The authors, Roy F. Baumeister and John Tierney, claim that we spend about a quarter of our waking hours resisting impulses of some kind. Willpower, if it exists, is consumed by all the decisions you have to make, which leaves you with less self-control as the day goes by. Here are some of their suggestions:
- Increase your willpower by developing habits so you don’t have to rely solely on your resolve.
- Plan in advance how you’ll handle specific situations and you won’t have to consider all the possibilities, leaving you with more energy to resist cravings.
- Work on one behavior change at a time so you aren’t overwhelmed by trying to make multiple changes.
- Take care of basic needs like sleep, exercise and healthy food. “Powering through” when your energy is low causes you to make serious errors.
Finally, they state that giving in to temptation doesn’t replenish willpower you’ve already used.

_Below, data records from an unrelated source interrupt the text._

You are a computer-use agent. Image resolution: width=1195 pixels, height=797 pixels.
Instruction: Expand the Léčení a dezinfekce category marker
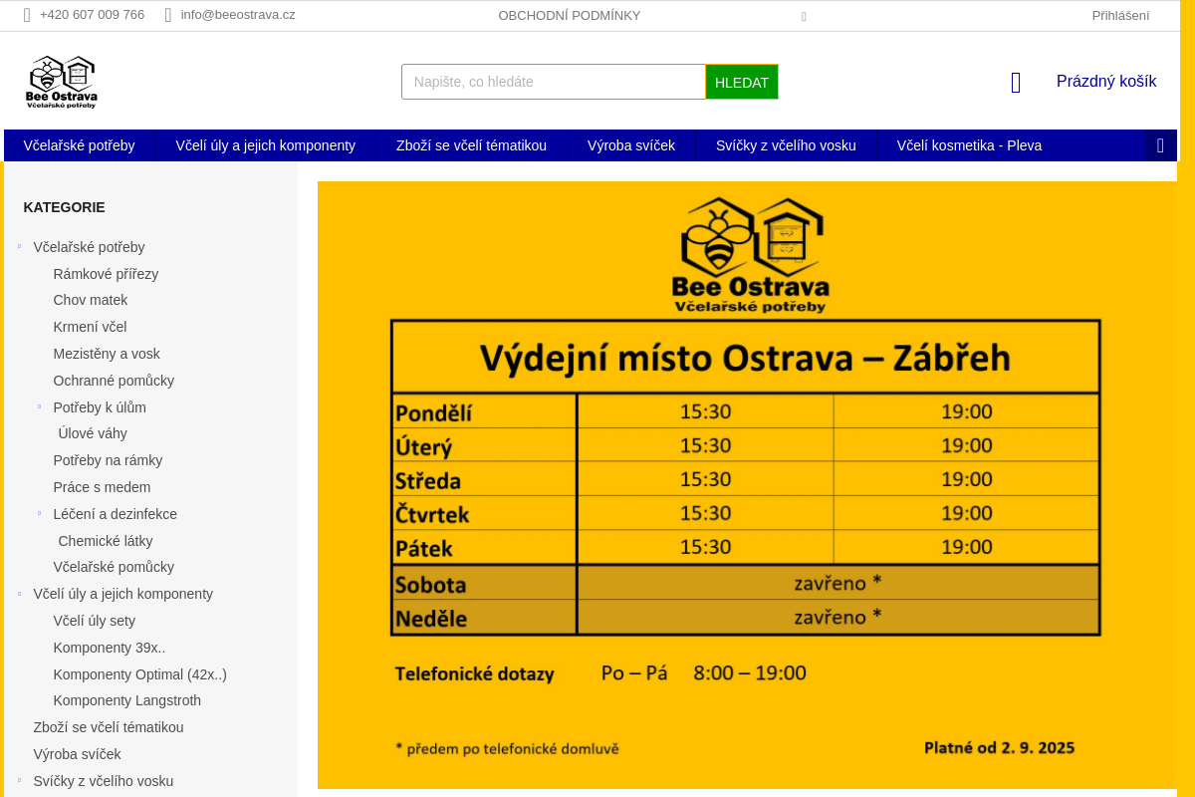[x=40, y=512]
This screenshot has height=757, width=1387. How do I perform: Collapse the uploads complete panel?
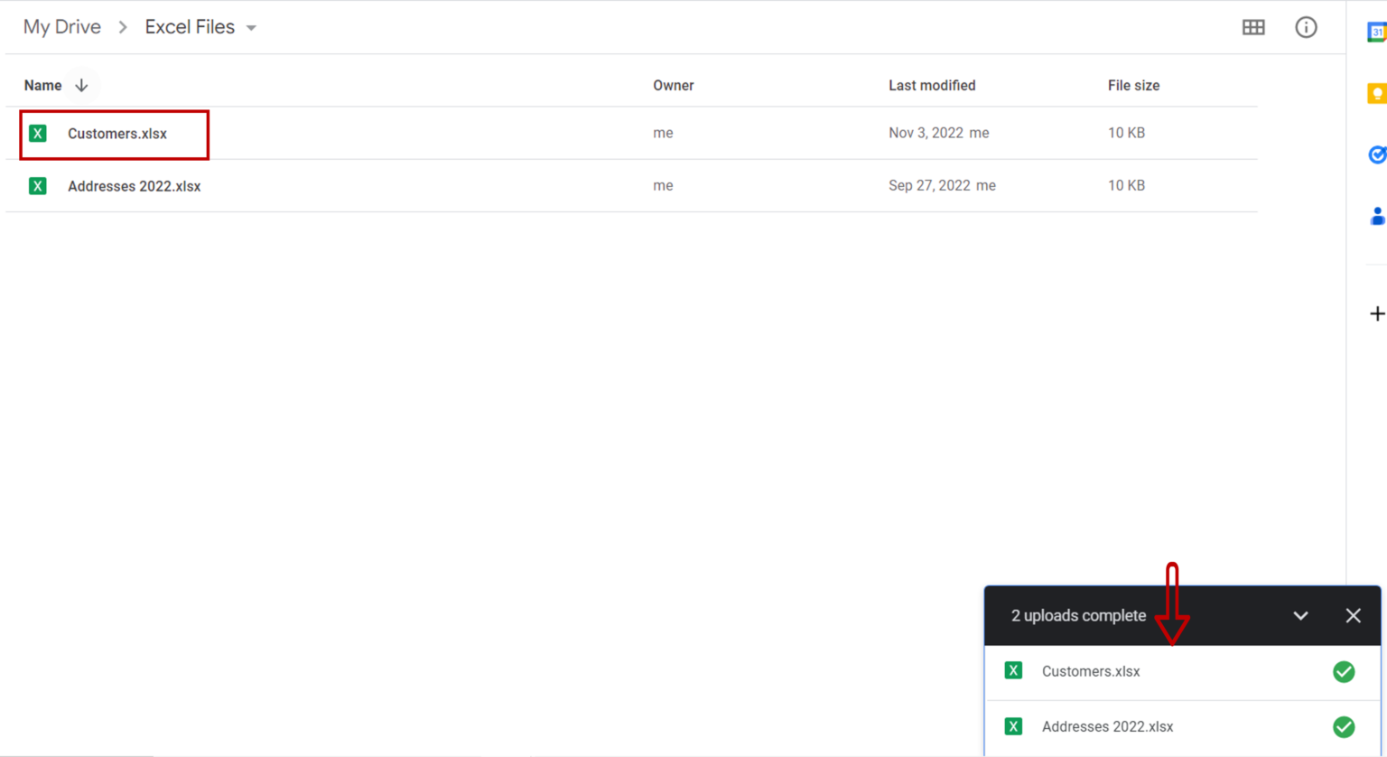[x=1300, y=616]
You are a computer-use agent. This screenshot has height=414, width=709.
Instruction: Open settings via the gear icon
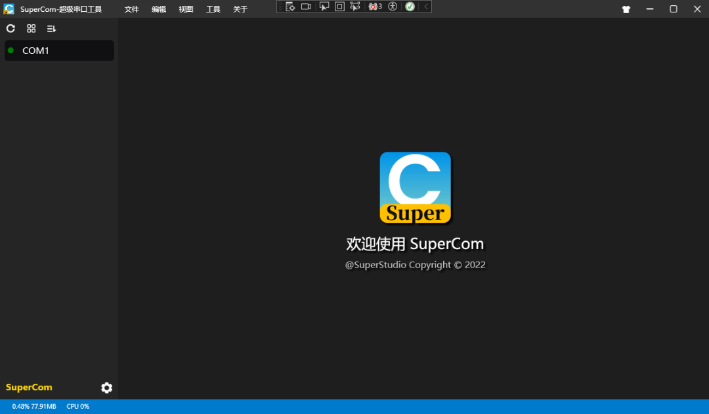coord(106,388)
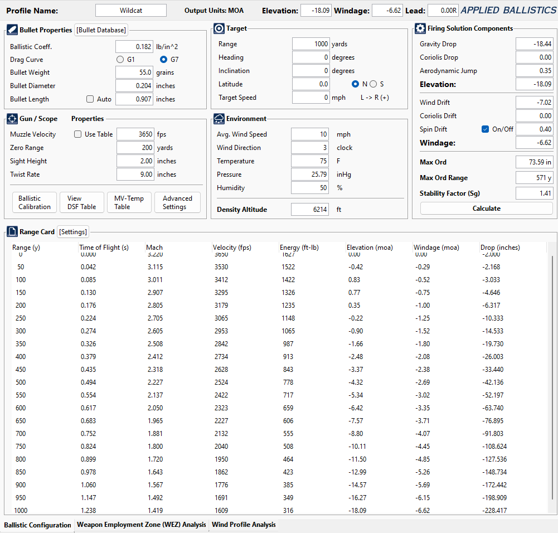Image resolution: width=558 pixels, height=533 pixels.
Task: Open Range Card Settings
Action: tap(72, 232)
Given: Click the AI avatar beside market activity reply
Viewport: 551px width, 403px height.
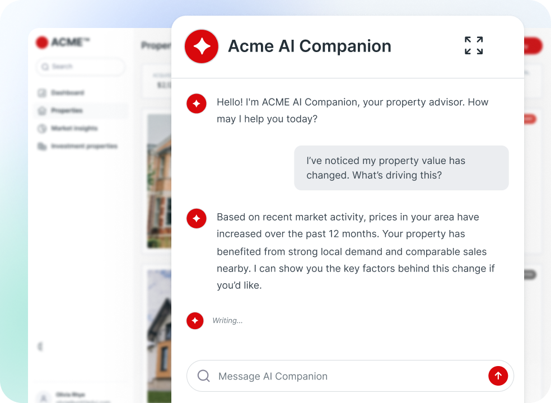Looking at the screenshot, I should point(197,218).
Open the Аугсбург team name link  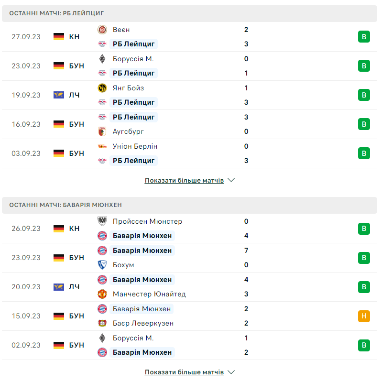(128, 131)
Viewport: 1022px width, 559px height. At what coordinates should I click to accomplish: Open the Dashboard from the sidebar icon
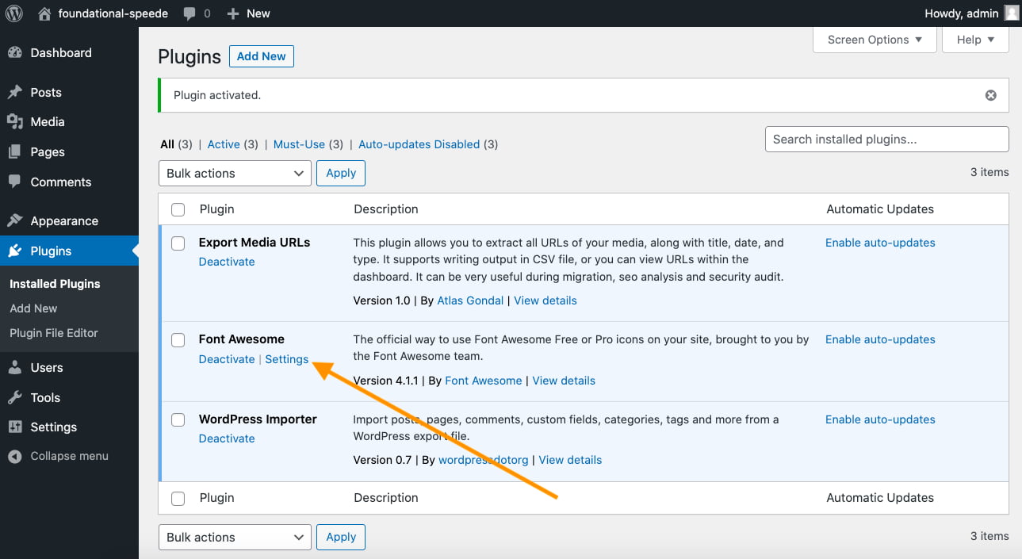(17, 52)
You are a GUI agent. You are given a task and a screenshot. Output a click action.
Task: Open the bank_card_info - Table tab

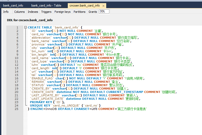pos(46,5)
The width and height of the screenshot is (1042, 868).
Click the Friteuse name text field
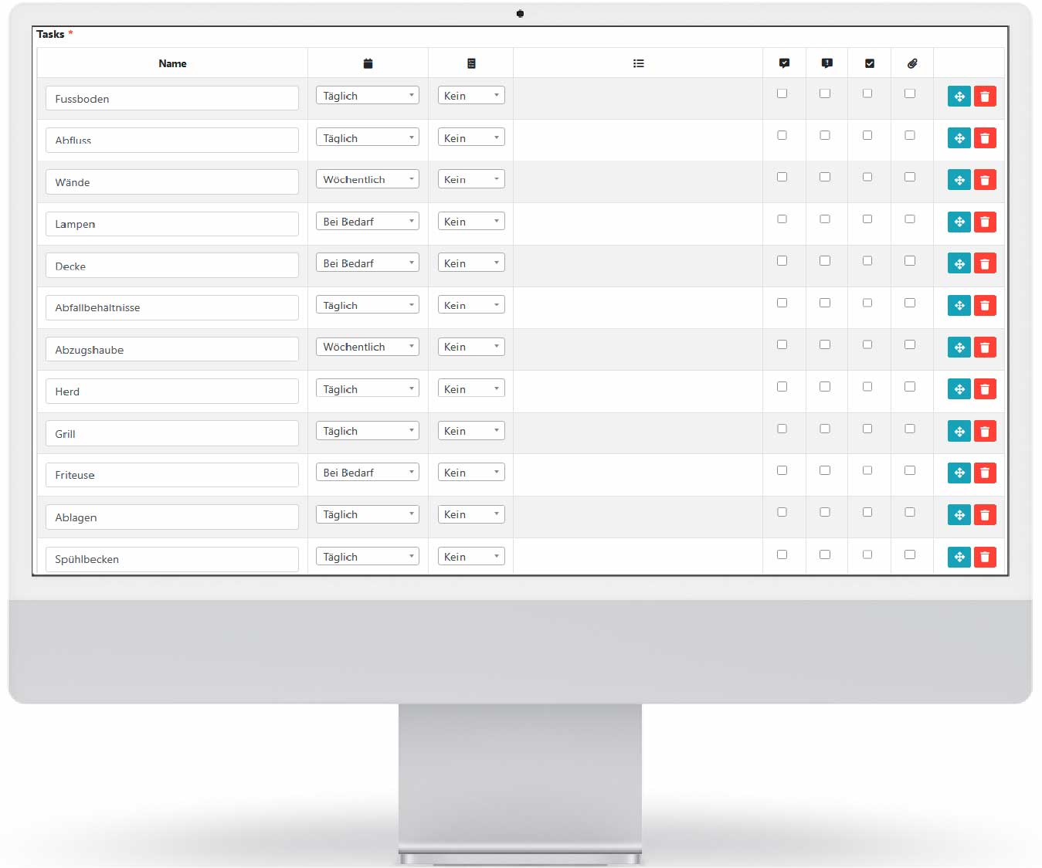pos(171,475)
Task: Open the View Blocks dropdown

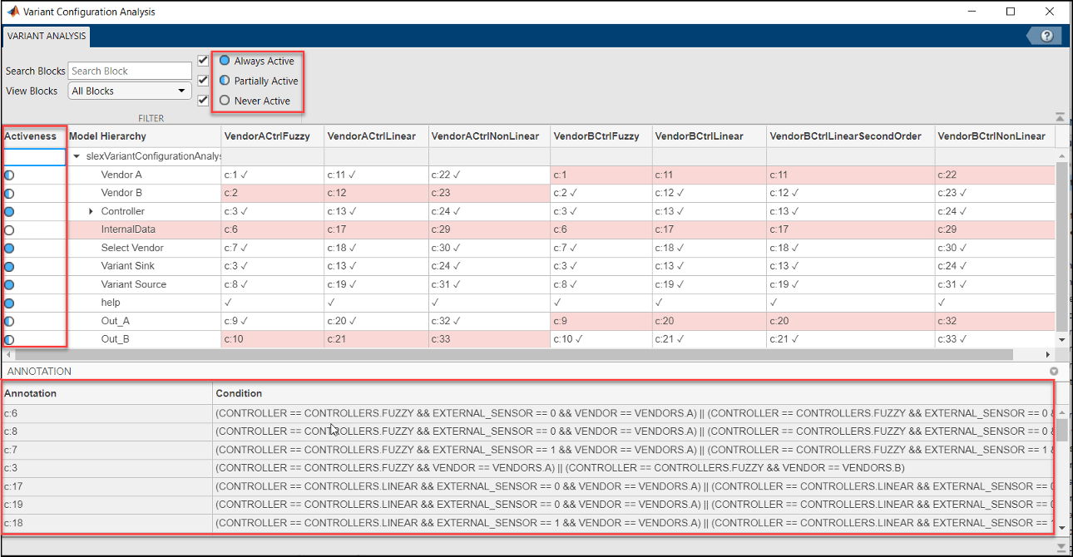Action: click(130, 91)
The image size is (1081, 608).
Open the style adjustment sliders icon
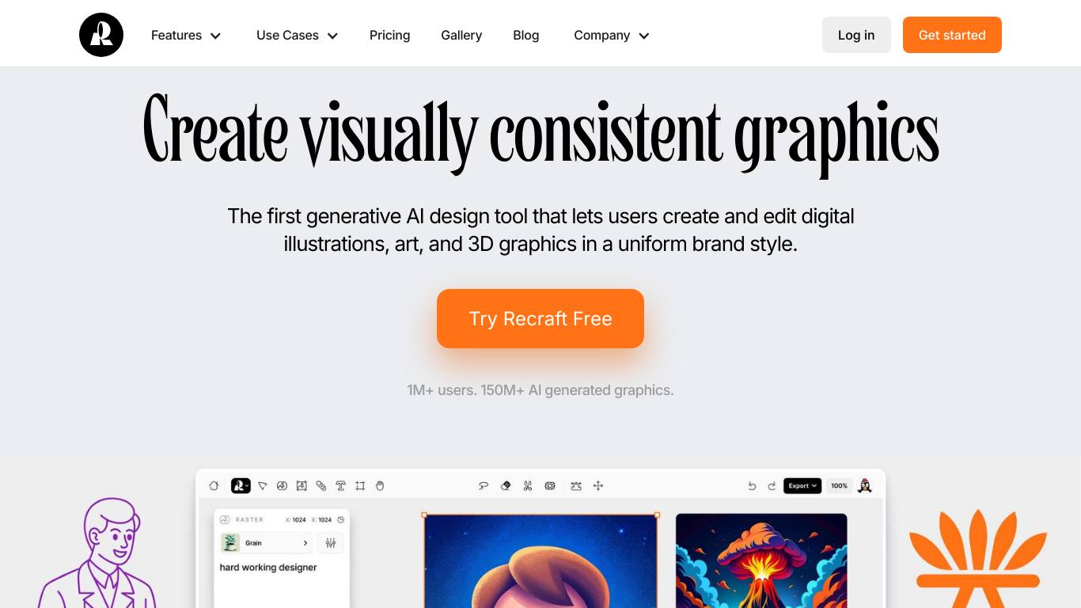(x=331, y=543)
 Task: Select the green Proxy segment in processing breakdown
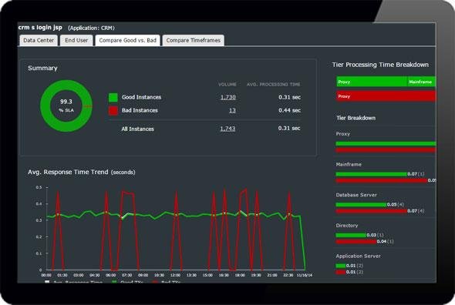click(x=372, y=82)
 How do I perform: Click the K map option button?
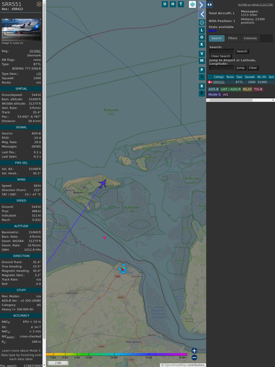[x=202, y=44]
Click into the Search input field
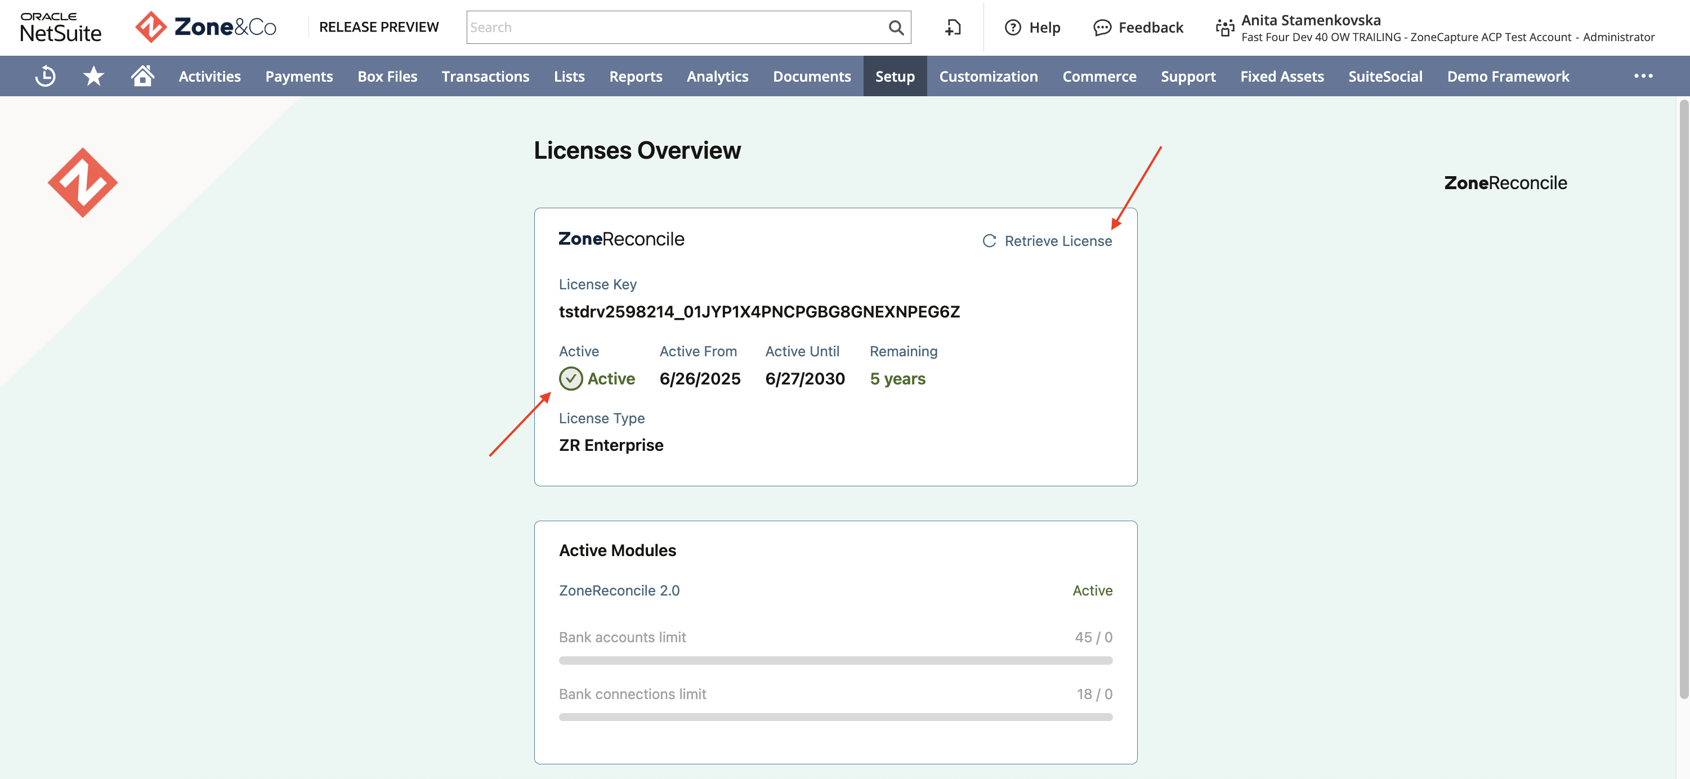The height and width of the screenshot is (779, 1690). pos(676,28)
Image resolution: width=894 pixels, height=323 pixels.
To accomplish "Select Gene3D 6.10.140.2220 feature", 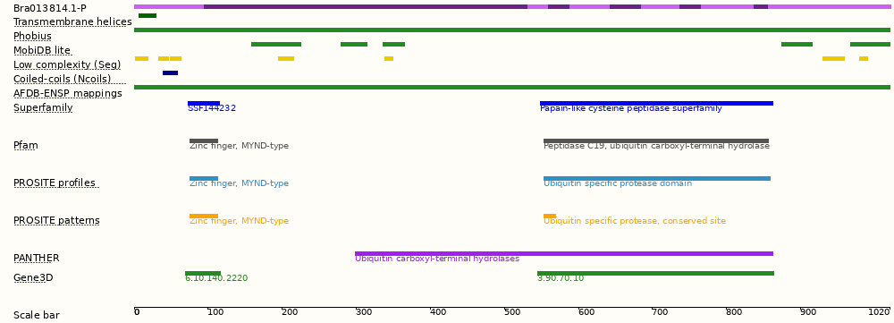I will tap(203, 274).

Instead, forcing yourself to do something you don’t want to do will leave you with less willpower. You can tell that your willpower is spent when things that seem as though they should be easy are taking a lot of your energy to accomplish.
What do you when you’ve exhausted your mental reserves? Do you plan for how you’ll handle situations when you know you’ll be tempted to behave in a way you’d rather not?